▸ **Exercise directions**:
Please transcribe the following records in full, exactly as given.

▸ **Source records**:
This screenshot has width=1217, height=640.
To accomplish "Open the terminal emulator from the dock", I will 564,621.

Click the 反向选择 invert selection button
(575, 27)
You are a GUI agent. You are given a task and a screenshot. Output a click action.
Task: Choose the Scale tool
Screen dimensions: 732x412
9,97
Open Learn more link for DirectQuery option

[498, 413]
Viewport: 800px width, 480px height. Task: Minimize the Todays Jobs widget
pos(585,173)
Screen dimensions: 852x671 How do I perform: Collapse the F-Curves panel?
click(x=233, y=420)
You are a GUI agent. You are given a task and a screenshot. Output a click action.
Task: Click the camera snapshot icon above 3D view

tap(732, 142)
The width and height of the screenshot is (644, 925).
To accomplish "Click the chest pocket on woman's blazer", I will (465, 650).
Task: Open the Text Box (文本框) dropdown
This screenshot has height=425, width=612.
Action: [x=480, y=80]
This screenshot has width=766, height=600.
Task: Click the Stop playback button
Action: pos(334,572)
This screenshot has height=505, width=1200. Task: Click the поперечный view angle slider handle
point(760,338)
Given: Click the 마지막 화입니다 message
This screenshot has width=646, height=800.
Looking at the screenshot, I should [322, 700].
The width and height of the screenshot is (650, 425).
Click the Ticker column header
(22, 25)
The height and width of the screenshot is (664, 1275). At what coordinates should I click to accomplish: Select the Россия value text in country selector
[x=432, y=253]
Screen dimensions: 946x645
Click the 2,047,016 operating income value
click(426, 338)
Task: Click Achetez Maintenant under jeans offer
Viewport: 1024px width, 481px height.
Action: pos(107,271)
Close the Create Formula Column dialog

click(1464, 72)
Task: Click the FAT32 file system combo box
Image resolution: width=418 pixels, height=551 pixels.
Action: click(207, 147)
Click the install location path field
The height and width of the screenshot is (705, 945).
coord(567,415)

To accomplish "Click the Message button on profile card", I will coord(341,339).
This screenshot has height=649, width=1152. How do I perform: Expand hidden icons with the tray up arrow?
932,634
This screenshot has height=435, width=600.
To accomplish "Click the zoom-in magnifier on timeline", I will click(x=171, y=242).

▸ **Task output**:
This screenshot has width=1217, height=640.
To accomplish "Open the terminal emulator from the dock", I will 564,621.

Click the 反向选择 invert selection button
(575, 27)
You are a GUI agent. You are given a task and a screenshot. Output a click action.
Task: Choose the Scale tool
Screen dimensions: 732x412
9,97
Open Learn more link for DirectQuery option

[498, 413]
Viewport: 800px width, 480px height. Task: Minimize the Todays Jobs widget
pos(585,173)
Screen dimensions: 852x671 How do I perform: Collapse the F-Curves panel?
click(x=233, y=420)
You are a GUI agent. You are given a task and a screenshot. Output a click action.
Task: Click the camera snapshot icon above 3D view

tap(732, 142)
The width and height of the screenshot is (644, 925).
To accomplish "Click the chest pocket on woman's blazer", I will (465, 650).
Task: Open the Text Box (文本框) dropdown
This screenshot has height=425, width=612.
Action: [x=480, y=80]
This screenshot has width=766, height=600.
Task: Click the Stop playback button
Action: pos(334,572)
This screenshot has height=505, width=1200. Task: Click the поперечный view angle slider handle
point(760,338)
Given: Click the 마지막 화입니다 message
This screenshot has width=646, height=800.
Looking at the screenshot, I should [322, 700].
The width and height of the screenshot is (650, 425).
Click the Ticker column header
(22, 25)
The height and width of the screenshot is (664, 1275). At what coordinates should I click to accomplish: Select the Россия value text in country selector
[x=432, y=253]
Screen dimensions: 946x645
Click the 2,047,016 operating income value
click(426, 338)
Task: Click Achetez Maintenant under jeans offer
Viewport: 1024px width, 481px height.
Action: pos(107,271)
Close the Create Formula Column dialog

click(1464, 72)
Task: Click the FAT32 file system combo box
Image resolution: width=418 pixels, height=551 pixels.
Action: click(207, 147)
Click the install location path field
The height and width of the screenshot is (705, 945).
coord(567,415)

To accomplish "Click the Message button on profile card", I will coord(341,339).
This screenshot has height=649, width=1152. How do I perform: Expand hidden icons with the tray up arrow?
932,634
This screenshot has height=435, width=600.
To accomplish "Click the zoom-in magnifier on timeline", I will click(x=171, y=242).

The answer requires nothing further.